There is a fundamental weakness in typical production systems that these simulations highlight. As the number of individual operations in a sequence increases, so does the likelihood of more delays. This is intuitive: as you increase the number of people and pieces of equipment required to complete a cycle, you are more likely to experience a delay, whether it is an equipment breakdown or other factor. A practical consequence of this inherent characteristic of production systems is the quest to reduce the number of operations and/or pieces of equipment required to complete a cycle.

As a good example, let’s consider a conventional cycle in an underground coal mine. The following equipment is required:

  • Drill: to drill holes for explosives.
  • Cutting bar: to cut a kerf at the bottom of the coal face, which serves to create a free face (this improves the performance of the blast).
  • Loading machine: to load the blasted coal into shuttle cars.
  • Shuttle cars (2): to transport the coal to an intermediate dumping point.
  • Roof bolter: to place bolts into the newly exposed roof.
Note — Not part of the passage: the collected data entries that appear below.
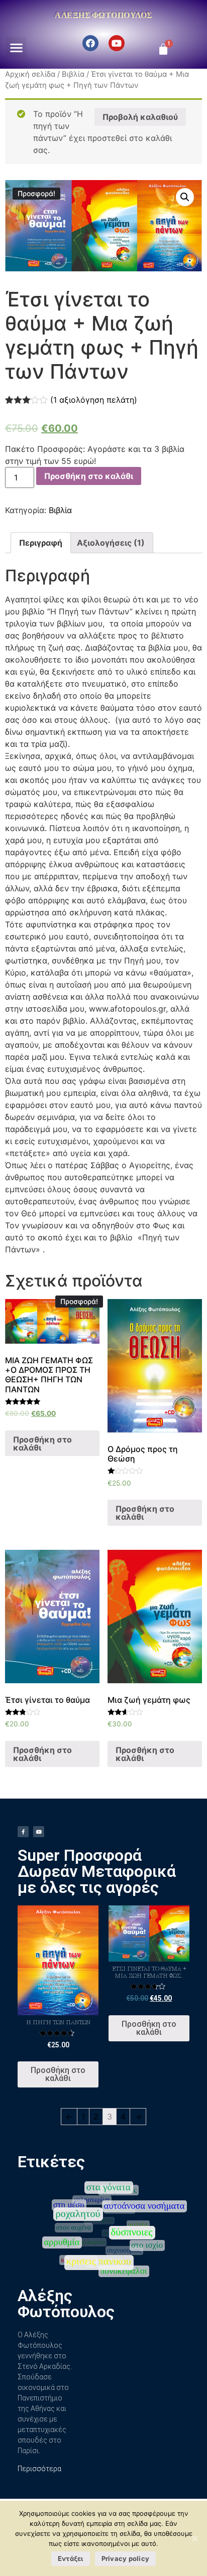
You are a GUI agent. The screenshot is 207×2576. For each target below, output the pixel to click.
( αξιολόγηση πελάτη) (93, 400)
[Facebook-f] (23, 1831)
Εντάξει (70, 2558)
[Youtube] (117, 43)
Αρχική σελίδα (30, 74)
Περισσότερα (39, 2469)
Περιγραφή (40, 543)
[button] (16, 47)
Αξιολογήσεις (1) (111, 543)
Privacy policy (125, 2558)
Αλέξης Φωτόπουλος (103, 15)
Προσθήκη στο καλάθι (88, 476)
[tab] (41, 542)
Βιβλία (73, 74)
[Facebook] (90, 43)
The sequence of operation is in the order of this list. I have not listed the loading of the explosives, nor have I shown that a gas check is required prior to each operation and ventilation curtains will need to be advanced. These are of no consequence for the purpose of this discussion.

In addition to the time required to perform the indicated operation, there is a significant amount of time in the place change, i.e., when the piece of equipment leaves one face, travels to another, and then sets up to begin work at the next face. In this example, the production simulations highlighted what miners knew from experience: the place changes and other delays associated with all this equipment were “killing” production. The solution? Let’s eliminate some of these pieces of equipment and the associated place changes. How? The development of a new piece of technology: the continuous miner.